It was now clear that the Admiralty cryptographic section under Ewing had found its niche and expansion was necessary. The section was formally known as NID 25, being part of Naval Intelligence Division (NID). AGD, Herschell and Norton returned full-time to Ewing’s team and Rotter was formally transferred to the section. In early November, additional office space in the Admiralty was obtained and the section moved in
to a 24ft by 17ft room on the first floor of the Old Building of the Admiralty. The number on the door of their new accommodation was 40 and gradually the section became known as Room 40 OB or just Room 40 and ultimately would be considered by many historians to be the birthplace of modern British Sigint.6 By 6 November, Rotter, Henderson, Curtis and Parish were working as day men and AGD, Herschell & Norton as watchkeepers. Room 40 was expanded to around fifty staff, and new recruits included Claud Serocold, a stockbroker; Lord Monk Bretton, a former private secretary to the Liberal politician Joseph Chamberlain; H.A. Morrah, former President of the Oxford Union; W.H. Antsie, a Dartmouth schoolmaster; H.W. Lawrence, an expert on furniture and art; and Commander Fremantle, a member of a famous naval family.7 Of two others, Hooper and Bond, little is known.

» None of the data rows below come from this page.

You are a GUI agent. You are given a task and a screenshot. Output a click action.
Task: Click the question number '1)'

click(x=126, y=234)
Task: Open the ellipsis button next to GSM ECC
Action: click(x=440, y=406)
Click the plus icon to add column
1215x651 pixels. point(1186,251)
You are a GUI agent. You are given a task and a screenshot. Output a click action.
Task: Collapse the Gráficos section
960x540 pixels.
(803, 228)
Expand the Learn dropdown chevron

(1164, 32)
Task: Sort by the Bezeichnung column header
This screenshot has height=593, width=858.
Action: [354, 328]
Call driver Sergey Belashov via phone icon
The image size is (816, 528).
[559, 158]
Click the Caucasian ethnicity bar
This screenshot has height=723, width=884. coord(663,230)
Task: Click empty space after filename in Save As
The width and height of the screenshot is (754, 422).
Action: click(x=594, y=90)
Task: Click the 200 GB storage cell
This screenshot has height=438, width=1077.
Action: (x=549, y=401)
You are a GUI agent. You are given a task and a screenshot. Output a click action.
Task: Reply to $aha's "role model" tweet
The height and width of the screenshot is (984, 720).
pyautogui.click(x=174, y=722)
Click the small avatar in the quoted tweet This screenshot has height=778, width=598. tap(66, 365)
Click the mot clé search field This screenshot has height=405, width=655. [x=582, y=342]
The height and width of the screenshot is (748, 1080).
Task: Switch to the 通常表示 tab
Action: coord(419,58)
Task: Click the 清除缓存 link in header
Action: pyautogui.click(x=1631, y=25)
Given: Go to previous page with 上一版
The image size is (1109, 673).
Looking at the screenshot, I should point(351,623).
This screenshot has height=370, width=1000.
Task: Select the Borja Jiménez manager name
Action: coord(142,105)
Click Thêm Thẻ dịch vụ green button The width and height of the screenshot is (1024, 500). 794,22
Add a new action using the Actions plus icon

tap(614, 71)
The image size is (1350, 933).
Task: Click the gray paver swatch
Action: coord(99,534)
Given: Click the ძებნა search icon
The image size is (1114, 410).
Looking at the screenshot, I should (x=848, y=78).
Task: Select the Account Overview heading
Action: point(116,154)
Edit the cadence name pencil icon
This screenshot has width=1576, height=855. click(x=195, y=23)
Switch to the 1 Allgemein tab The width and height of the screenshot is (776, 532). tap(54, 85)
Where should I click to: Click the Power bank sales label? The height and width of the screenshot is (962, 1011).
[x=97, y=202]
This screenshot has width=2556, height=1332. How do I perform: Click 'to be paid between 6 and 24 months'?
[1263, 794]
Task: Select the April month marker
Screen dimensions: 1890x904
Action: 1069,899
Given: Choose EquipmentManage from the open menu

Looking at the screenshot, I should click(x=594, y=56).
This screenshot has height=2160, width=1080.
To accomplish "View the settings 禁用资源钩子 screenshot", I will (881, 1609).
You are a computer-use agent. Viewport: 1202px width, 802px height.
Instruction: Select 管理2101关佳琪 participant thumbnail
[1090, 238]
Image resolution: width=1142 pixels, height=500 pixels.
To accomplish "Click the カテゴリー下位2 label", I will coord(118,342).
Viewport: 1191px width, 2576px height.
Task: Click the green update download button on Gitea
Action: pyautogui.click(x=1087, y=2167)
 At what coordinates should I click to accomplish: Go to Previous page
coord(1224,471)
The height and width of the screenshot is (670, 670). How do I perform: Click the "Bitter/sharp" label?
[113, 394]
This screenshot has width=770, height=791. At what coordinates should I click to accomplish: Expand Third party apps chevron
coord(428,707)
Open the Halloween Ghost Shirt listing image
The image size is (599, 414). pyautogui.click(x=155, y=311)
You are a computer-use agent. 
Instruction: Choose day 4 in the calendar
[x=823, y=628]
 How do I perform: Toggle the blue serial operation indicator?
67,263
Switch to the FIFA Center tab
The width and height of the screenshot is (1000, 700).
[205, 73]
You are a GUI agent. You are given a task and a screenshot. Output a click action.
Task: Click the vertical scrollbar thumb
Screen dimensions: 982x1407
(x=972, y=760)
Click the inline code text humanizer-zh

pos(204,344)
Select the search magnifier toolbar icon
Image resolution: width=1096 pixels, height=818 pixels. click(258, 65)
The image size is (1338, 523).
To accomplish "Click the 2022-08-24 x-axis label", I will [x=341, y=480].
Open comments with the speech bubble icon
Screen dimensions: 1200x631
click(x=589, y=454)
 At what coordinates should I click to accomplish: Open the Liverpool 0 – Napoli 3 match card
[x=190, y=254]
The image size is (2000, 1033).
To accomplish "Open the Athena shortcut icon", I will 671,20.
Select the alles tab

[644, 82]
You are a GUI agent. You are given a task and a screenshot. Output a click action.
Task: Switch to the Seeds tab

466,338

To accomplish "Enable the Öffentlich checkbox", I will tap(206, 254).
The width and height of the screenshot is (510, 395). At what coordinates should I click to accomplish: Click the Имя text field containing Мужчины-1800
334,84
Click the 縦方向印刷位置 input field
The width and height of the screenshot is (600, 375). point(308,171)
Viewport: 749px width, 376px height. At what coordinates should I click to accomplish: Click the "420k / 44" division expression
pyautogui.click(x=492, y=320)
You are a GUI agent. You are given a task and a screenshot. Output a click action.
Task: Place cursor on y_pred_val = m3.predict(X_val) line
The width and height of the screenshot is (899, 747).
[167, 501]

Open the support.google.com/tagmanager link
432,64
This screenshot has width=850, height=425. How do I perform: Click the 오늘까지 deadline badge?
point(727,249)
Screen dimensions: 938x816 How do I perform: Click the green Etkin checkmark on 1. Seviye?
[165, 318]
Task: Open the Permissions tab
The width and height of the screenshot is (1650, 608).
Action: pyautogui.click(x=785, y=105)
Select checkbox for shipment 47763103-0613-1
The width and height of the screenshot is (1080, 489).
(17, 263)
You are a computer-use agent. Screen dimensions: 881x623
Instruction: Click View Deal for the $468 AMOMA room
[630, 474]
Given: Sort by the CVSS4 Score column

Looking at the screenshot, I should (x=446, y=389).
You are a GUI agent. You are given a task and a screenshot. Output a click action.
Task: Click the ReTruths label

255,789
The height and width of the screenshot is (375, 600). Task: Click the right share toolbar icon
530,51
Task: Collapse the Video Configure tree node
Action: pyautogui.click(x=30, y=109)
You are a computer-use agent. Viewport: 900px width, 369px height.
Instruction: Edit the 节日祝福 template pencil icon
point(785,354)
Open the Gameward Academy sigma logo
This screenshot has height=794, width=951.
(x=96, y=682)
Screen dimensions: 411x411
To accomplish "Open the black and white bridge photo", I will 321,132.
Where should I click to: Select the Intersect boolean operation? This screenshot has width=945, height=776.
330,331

Ewing and his counterpart in the War Office had continued to cooperate in attacking the military ciphers but once Room 40 started to solve naval ciphers, Ewing could no longer help the War Office team. Ewing also took on responsibility for diplomatic traffic. In the early days of the war he visited the Eastern Telegraph Company to discuss monitoring German wireless stations in Africa which were receiving signals from the Nauen transmitter. They provided old material sent on this link. The main concern of the Admiralty was to solve the enemy’s naval cipher used to communicate information and orders by wireless from ship to ship or from shore stations, often conveying the orders of the Commander-in-Chief of the German Admiralty. The number of intercepts increased thanks to the work of the Post Office, the Marconi stations, the single Admiralty ‘police’ station at Stockton and Clarke’s Hunstanton operation. Hunstanton and Stockton became the core of Britain’s Y Service and along with the Post Office and Marconi intercept stations, eventually recorded almost every German naval, diplomatic, commercial and consular wireless message transmitted.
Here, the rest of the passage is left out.